Microbiologically Influenced Corrosion
Finally, a third type of stainless-steel corrosion to be aware of is microbiologically influenced corrosion, or MIC.
Issues with MIC are often associated with biofilms, and they tend to occur when stainless steel is exposed to slow-moving or stagnant nutrient-rich liquids. The causes of MIC can vary; bacteria, fungi, and even microalgae are all known sources. Because of that variability in source, the mechanisms behind MIC are highly dependent on which microbes have colonized the stainless steel, and it would be impossible to cover them all in this article.
Regardless, it’s helpful to be aware of two common causes of MIC.
The first cause comes from iron-oxidizing-bacteria, or IOBs. IOBs derive energy from the oxidation of ferrous iron into its ferric state, and they can rapidly break down stainless steel through a complex series of oxygen-reduction reactions. They are extremely effective at colonizing open water sources, and they need very little to survive. That makes them a common cause of MIC in stainless that’s open to the atmosphere.
The second common cause, and perhaps a more concerning one, comes from anaerobic bacteria known as sulfur-reducing bacteria, or SRBs. These are specialized bacteria that can use sulfur instead of oxygen in their metabolism, and they thrive in the anaerobic conditions often found in fermentors. A by-product of their metabolism is hydrogen sulfide, a strongly acidic compound that interacts with the passive layer on stainless steel, eventually breaking it down and forming small pits. If those pits are allowed to grow, it becomes impossible to fully wash the hydrogen sulfide out of them, and the process can become self-sustaining—eventually resulting in the complete deterioration of the stainless steel, regardless whether the SRBs are removed from the system.

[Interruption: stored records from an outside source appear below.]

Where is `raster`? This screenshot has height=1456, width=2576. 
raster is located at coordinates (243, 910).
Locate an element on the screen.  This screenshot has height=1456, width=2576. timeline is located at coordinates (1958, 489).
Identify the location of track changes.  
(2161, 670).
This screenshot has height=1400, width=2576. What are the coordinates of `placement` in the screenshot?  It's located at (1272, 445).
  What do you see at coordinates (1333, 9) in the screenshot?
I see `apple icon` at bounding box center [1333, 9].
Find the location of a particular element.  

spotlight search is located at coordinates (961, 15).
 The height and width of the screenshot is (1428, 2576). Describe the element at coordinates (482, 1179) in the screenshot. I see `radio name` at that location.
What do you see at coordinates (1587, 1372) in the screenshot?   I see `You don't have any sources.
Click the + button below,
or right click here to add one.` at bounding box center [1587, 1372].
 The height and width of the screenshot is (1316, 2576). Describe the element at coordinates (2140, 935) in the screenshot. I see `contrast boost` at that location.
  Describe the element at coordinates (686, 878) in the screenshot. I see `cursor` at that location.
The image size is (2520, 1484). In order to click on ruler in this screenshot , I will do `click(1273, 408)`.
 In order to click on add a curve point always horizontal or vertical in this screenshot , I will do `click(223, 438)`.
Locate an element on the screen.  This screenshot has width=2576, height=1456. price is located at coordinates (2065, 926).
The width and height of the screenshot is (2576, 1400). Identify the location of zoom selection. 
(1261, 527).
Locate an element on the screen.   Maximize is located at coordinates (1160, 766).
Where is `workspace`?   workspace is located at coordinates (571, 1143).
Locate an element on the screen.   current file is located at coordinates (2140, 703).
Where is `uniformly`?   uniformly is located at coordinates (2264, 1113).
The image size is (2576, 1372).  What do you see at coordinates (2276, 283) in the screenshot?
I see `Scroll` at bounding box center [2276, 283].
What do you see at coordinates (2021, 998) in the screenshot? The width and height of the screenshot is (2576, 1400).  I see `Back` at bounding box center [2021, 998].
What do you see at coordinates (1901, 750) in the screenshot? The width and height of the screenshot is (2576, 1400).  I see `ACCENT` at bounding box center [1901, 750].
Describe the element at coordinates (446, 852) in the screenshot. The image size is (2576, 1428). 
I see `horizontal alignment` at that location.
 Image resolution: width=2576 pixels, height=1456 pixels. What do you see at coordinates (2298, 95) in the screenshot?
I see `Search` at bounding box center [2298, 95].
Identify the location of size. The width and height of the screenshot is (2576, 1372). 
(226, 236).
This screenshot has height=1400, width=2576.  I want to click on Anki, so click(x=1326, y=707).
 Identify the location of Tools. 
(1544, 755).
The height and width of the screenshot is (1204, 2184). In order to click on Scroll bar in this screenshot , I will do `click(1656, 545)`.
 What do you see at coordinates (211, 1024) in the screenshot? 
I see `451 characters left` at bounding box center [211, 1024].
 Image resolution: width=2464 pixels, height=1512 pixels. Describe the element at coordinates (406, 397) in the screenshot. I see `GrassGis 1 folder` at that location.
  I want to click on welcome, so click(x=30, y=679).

Because MIC can happen under both anaerobic and aerobic conditions, and it’s very hard to detect visually, it’s important to do everything you can to prevent it. Good equipment design and cleaning practices are the best defense against MIC:
- After every cleaning cycle, inspect your vessels for standing water or dirty surfaces that might allow microbes to grow.
- Inspect pipes for dead legs or low points where debris might accumulate and become food for unwanted microbes.
- Finally, periodically take some water that’s passed through important systems and have it tested for biocontamination.
Those steps will help to ensure that cleaning procedures are still effective and that no errant microbes have invaded the system.
Now you know: Despite stainless steel’s excellent resistance to corrosion, it is not impervious. This is only a brief overview of some of the most common types of corrosion your distillery’s stainless steel may face. It’s critical to learn and understand the dangers that exist to stainless steel, so you can take preventative steps to reduce them. In turn, that will help ensure that you get the maximum useful life out of any your equipment—be it a simple length of pipe or a 10,000-gallon fermentor.